User routing versus admin routing strategies?

In an app where ordinary users are limited to viewing and editing their
own “stuff”, but someone with admin privs can view and edit anybody’s
stuff, what’s the right strategy for routing?

At first blush, I’d think that an ordinary user (e.g. with id 565)
should see something like:

http://example.com/mystuff.html

… where the controller assumes @current_user has been established by
authlogic or whatnot. But if you’re logged in as an admin, you could
get at that same user’s stuff via:

http://example.com/users/565/mystuff.html

and you could list and administer all the users via:

http://example.com/users

Does this sound like the right approach? If so, what are the patterns
for the routes and controllers? If not, what’s the accepted DRY,
RESTful approach?

t.i.a.

  • ff

Check out acl9 for access control GitHub - be9/acl9: Yet another role-based authorization system for Rails

With acl9 you control what users have access to which specific methods
and assign users roles on specific objects. You could set it up in the
create method of stuffs_controller so the current_user is the “owner” of
that stuff and only allow owners to edit that specific object, then
admin has access to all.

In that approach it’s all handled in the models and controllers so
routes are set up however you want.

I’m using Cancan, which works really well and is pretty cleanly
implemented. Check out Ryan B. Railscast here
#192 Authorization with CanCan - RailsCasts.
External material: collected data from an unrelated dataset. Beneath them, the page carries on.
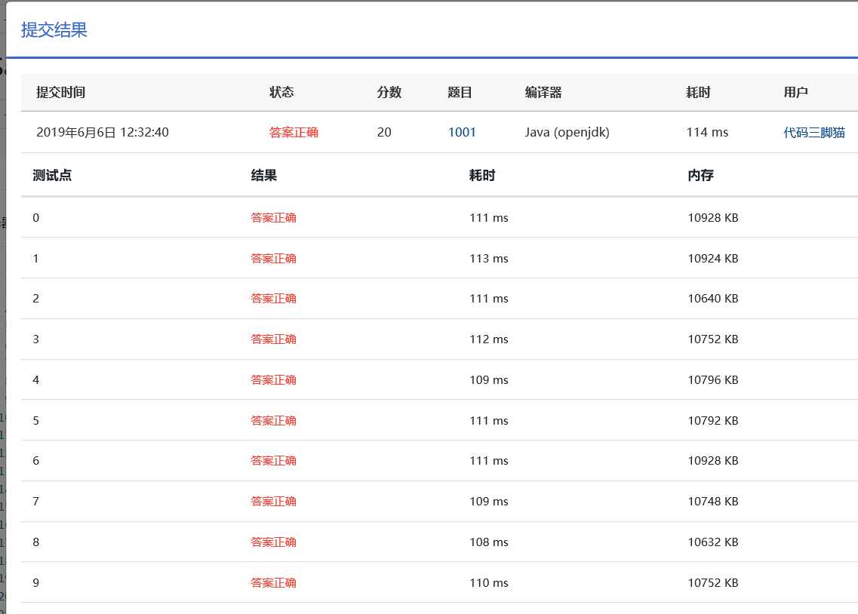The image size is (858, 614).
Task: Select the 108 ms time entry
Action: [489, 542]
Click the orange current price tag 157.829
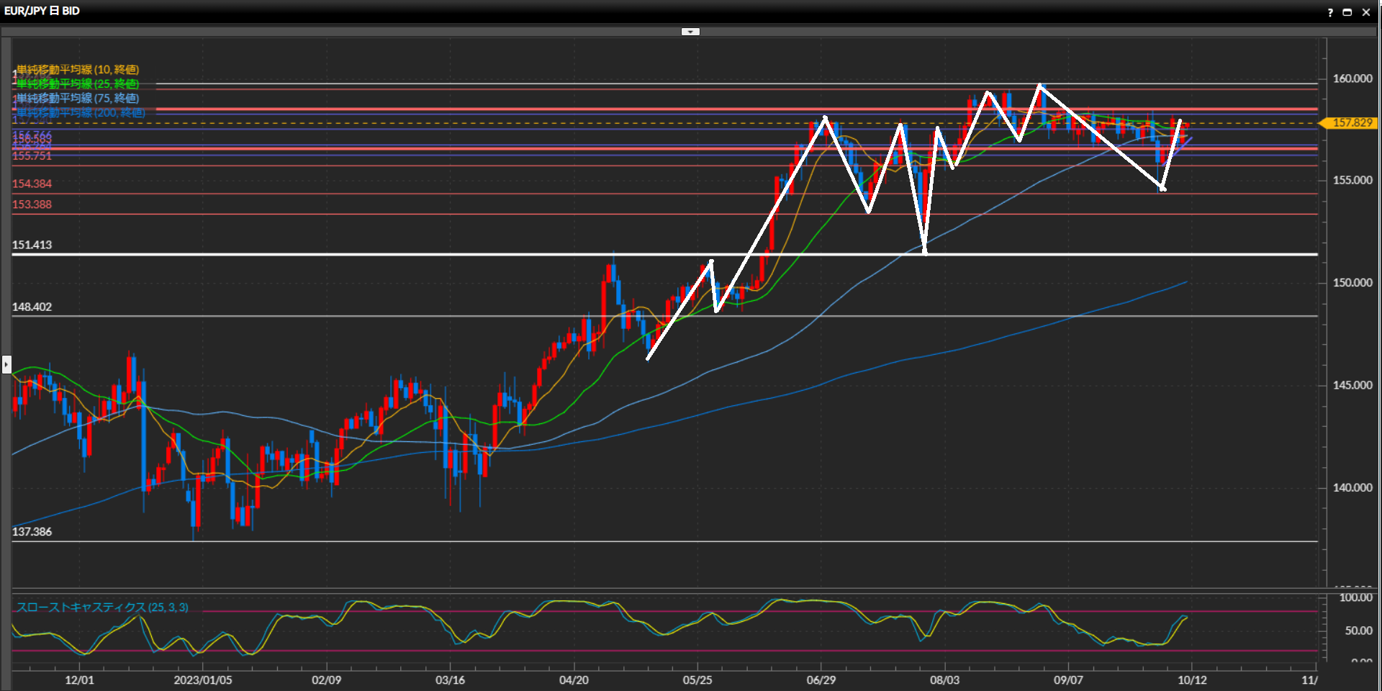This screenshot has height=691, width=1382. pyautogui.click(x=1351, y=123)
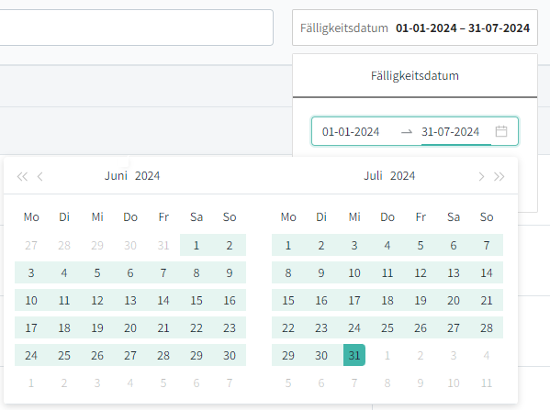The width and height of the screenshot is (550, 410).
Task: Choose the greyed-out 11 after Juli
Action: (x=487, y=383)
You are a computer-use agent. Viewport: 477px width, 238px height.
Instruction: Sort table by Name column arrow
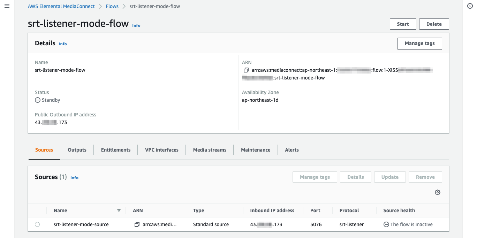[119, 210]
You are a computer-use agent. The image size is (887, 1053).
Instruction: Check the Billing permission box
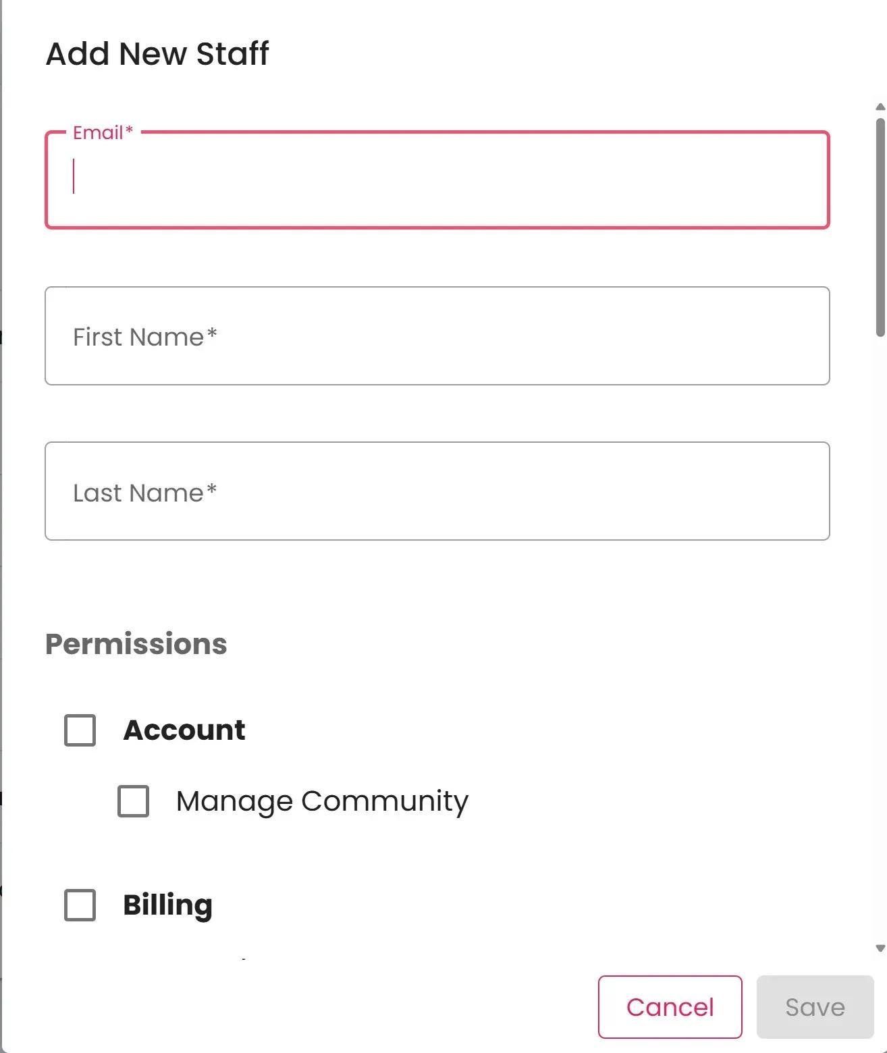(x=80, y=905)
The urls you have up there end in .html, which doesn’t really happen
all that often in rails. With routes, what you’re more likely going to
have is:
http://example.com/users/###

…where ### is the user_id (or whatever). This goes to the show
action for user ###. If the user_id matches the current_user or if
current_user is an admin, they get to access to that model. If not,
they’ll get redirected. Furthermore, if current_user is an admin, they
would also get access to:
http://example.com/users

…which goes to the index action to list all of the users. Other (non-
admin) users will get a nasty flash message and redirected elsewhere.

Hope I’m answering the right question. :slight_smile:

Dee

@Dee:

Yes, you’re answering the right question. My addition of the .html
suffixes (suffixen?) was a brain bubble and should be ignored.

I wonder if exposing the user id in the url is useful or prudent. I
agree with most RESTful philosophy, but even if authorization code is in
place to prevent the user 123 from accessing the account of user 142,
exposing the db-level user ID in the URL doesn’t feel right.

That’s why I was asking about having two styles of routing: one where
the user ID is implicit (derived from session and authentication
credentials) for ordinary users, and one where the user ID is manifest
in the URL (for the administrator).

But: CanCan looks like a sensible adjunct to Authlogic (even though I’ve
already written a Role model). I’ll just go with the flow and use that
as it was intended.

Thanks for the pointer.

  • ff

I see your point, but the user_id is just an arbitrary number used for
the lookup of the correct user record. You could use anything, like
user name (User.find_first_by_username(params[:username]) if you have
the correct route set up. Or you could do the same thing with a
randomly generated unique id that identifies the user. This all
assumes you are concerned with user_id being a sequential integer. At
any rate, it’s tried and true.

You should be able to use your implementation of role models with
CanCan. It doesn’t provide roles, just authorization based on your
implementation of “roles”. You could, for instance, use CanCan to
control access based on something as arbitrary as which UserAgent
their browser is reports. Just remember to restrict access in both the
View and the Controller (especially).

Good luck on your project.

Oh, and one other thought. If you are still concerned about the id in
the url, in UserController#Index you could also check if the user is
an admin, and if not then set params[:user_id] = current_user and then
render :action => show instead of the index action. I haven’t tried it
in a while, but as I remember this would give non-admins a url that
looks like index (e.g. http://example.com/users) but would be doing
the the show action (e.g. same as http://example.com/users/####). You
wouldn’t have to play with the routing at all.

This is only a partial solution, because while it would work with the
show action, the all of the other actions would still require the id
in the url (i.e. http://example.com/users/####/edit). There might be
something you could do in a routing block to hide it, or maybe
something like inserting the id through rack, but I think all of those
are going to be a lot of work and not much bang for the buck.